Thursday, November 5, 2009

chp 6

This chapter discusses building applications, specifically about the implementation of supervisors in OTP. Amongst the five behaviors mentioned in the chapter, I think the supervisor behavior is the most important of all five. The hierarchical manner in which the system is built makes it easier to develop new releases. The supervision of worker nodes by the supervisor holds some aprallels with other parallel programming languages that I have worked on. The generic_server API and the server example presented later in the chapter make it easier for us to understand the initail process especially about how exactly the arguments and function calls are used to implement the gen_server. The Event manager principles are interesting and I especially liked the description of how the event manager is like a generalized finite state machine. The application developed to illustrate the finite state machine API is useful to help understand the uses of the packet assembler. The application APi has been described in a clear and concise fashion, and the example serves to help us understand the primitive behaviors. From the discussion it is clear that systems built using OTP behaviors have a systematic structure. Overall this chapter was a very interesting read, and gave insights into how such systems can be put into practice.

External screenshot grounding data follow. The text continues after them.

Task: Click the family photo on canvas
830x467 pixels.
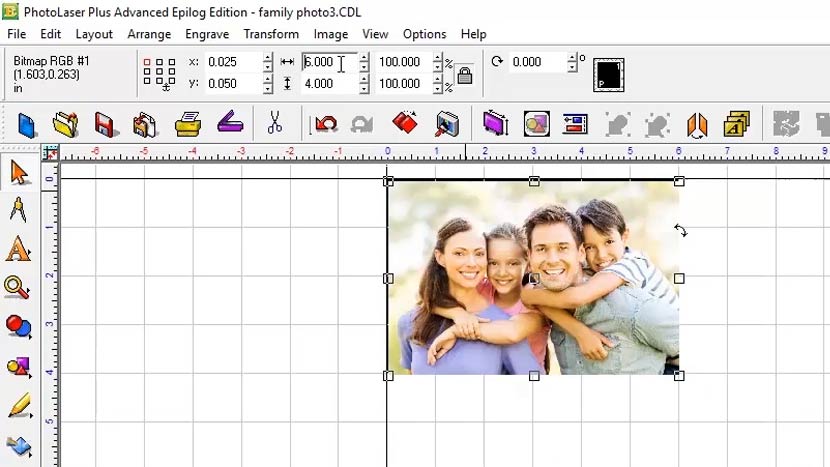Action: click(x=533, y=278)
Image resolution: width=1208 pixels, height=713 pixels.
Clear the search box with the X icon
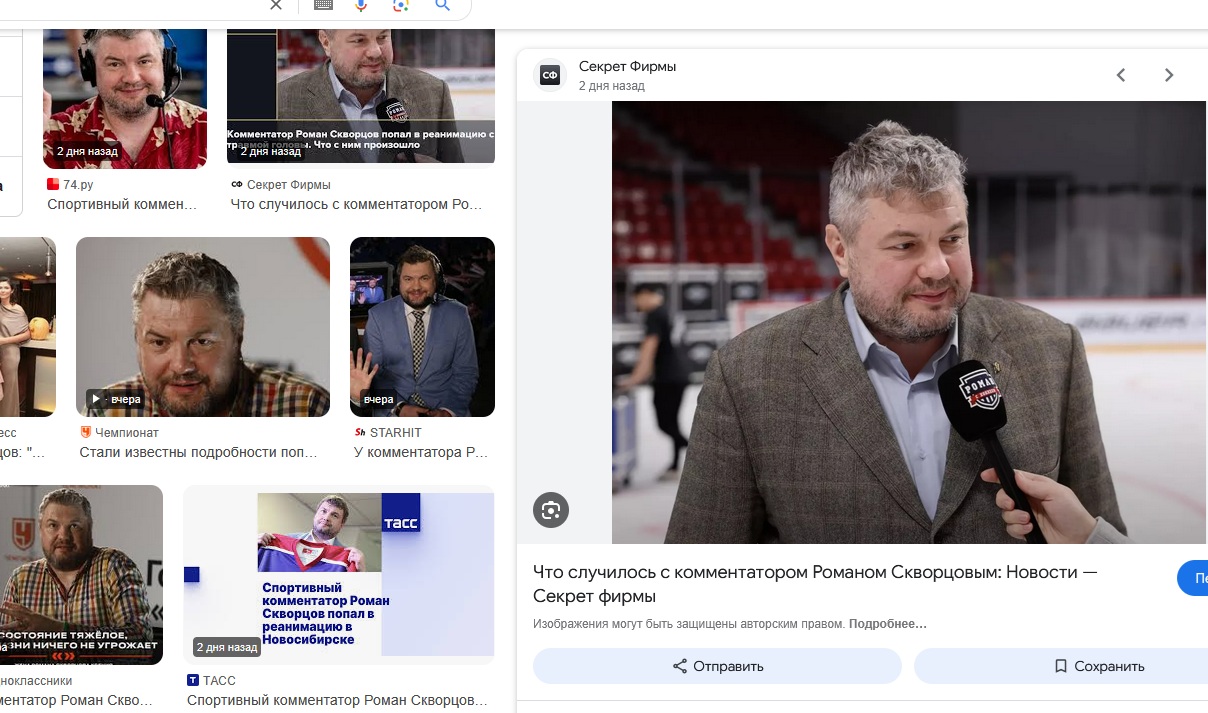tap(276, 5)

Part 1 - Pipelining and parallelism

This post is about data parallelism, pipelining and geometric decomposition. First, about pipelining. One of the interesting aspects is regarding the throughput of the data processed by the pipeline. An analogy with a real world example is from my personal experience working on video processing. To render a 3D video from multiple stereooptic cameras, the required video is obtained smoothly only if the video streams at each camera are combined together to obtain the specific frame rate. Although this is not an strictly parallel programming effort, I can find some similarities here. Another interesting aspect of this paper is the point made about the slowest computation creating a bottleneck in the entire concurrent pipelining. Plugging-in of objects or frameworks to the pipeline is another interesting aspect mentioned in the paper. The second part is about data parallelism. I came across this article which talks about data parallelism. Sometimes this method of processing data utilizes the capacity of a multi-core to the maximum extent. At the end of the post, they talk about a real life implementation of this in an advanced German nuclear fusion platform, the ASDEX tokamak. The last part is about the Geometric Decomposition Pattern. I feel that one of the most important elements of the solution is the data decomposition part especially about the granularity of the decomposition. I feel that another important aspect of this is the need to balance decomposition vs code reuse especially in larger systems. Though I have actually worked with this kind of pattern I would love to hear more instance of this, through other real-world examples.